Exercise instructions |
1. In the passage on Psalm 147, what do the Sages say caused the destruction of Jerusalem in no small part?
2. Write a continuation of the passage on Psalm 147, starting after its last sentence.
---------- Document segment ----------
Could be a good text study on Capitol Hill.  In reading Psalm 147, the Sages suggest that when the Psalmist writes, "He heals the broken-hearted and binds up their wounds" it's a healing in response to the destruction of Jerusalem, caused  in no small part, the Sages continue, by the "free and causeless hatred fellow Jews had for one another."

In other words, if people in Congress could actually speak to one another and identify what unites them in service to our country, rebuild their city, gather in the dispersed sent away in anger--they'd heal one another from their own senseless destruction, and prevent themselves from truly undesirable result of their mutual hatred--which is the poorest of the poor denied basic health-care coverage.

When God decides to obliterate the face of the earth with an enormous flood in the Noah story, the text in Genesis attributes this divine decree to God's telling Noah, "The end of all flesh has come before Me; for the earth is filled with violence through them; and behold, I will destroy them with the earth."
---------- Data excerpts ----------
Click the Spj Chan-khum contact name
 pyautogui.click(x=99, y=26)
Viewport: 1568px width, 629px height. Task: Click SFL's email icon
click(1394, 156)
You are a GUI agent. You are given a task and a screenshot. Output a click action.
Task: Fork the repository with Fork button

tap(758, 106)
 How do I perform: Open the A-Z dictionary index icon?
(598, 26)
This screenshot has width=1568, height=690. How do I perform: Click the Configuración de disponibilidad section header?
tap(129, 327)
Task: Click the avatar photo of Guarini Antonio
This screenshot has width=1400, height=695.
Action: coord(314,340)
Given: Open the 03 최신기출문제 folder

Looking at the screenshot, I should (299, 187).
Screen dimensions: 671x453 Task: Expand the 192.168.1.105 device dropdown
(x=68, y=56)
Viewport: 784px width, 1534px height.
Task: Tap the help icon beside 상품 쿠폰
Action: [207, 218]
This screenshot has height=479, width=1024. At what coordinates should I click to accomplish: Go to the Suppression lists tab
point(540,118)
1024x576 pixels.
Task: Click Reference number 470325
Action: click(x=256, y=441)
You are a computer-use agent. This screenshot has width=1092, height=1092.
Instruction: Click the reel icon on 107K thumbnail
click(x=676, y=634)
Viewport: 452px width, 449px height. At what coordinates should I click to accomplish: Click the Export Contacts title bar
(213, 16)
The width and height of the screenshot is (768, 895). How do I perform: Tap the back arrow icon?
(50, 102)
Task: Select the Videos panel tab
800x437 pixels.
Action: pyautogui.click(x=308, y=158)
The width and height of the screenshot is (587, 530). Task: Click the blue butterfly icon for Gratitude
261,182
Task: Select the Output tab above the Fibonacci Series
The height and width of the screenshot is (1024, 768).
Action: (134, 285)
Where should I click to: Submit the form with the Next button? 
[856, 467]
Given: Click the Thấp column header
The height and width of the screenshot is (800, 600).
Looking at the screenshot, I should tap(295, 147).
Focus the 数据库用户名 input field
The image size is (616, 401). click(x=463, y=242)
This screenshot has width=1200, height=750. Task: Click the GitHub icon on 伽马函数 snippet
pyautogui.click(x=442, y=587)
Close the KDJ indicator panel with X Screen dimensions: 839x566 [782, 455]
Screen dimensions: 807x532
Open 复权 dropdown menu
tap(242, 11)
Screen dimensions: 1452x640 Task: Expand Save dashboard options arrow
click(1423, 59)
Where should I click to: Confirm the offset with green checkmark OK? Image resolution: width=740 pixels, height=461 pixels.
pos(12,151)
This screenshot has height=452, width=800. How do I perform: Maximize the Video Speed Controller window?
----------
Answers provided |
1. The "free and causeless hatred fellow Jews had for one another."

2.
The Dubner Magid, a Hasidic master, taught that this is like when someone hosts a huge banquet with the finest foods that, sadly, descends into a massive, greedy fight over what is laid on the table.  So the host removes everything, saying, "With an empty table, there's nothing to fight over."

Of course, those at a banquet generally are used to having enough to eat.  So while the government shutdown may be like the empty banquet table, quietly humbling our civil servants into the embarrassment over their fight that may get them back to compromise, to pass laws, and to get things working again, the poor stand on the outside looking in, waiting for the relatively wealthy among us to cease their games so that the business of taking care of the least advantaged can get back on track.

What did the Magid of Mezeritch say about the earth being filled with violence in Noah's time?  "The sin of the generation of the flood was that the people preferred the 'earth'--their material wants--to their idea of God and a higher calling.  They made their own materialism the most important value and holiness secondary."

Holiness, however we may define it, makes clear demands:  It heals the broken-hearted.  It binds up their wounds.  And this, like the mythic idea of Jerusalem, makes us whole.



2 comments:

Daniel said...

I'm close to weeping. I love this Psalm, and I love your midrash on it.

EK said...

Hi Rabbi

Thanks, I really enjoy your have political rants and Torah lessons that accompany them.
Come for the politics, stay for the Psalms! Or sages, etc it's all good.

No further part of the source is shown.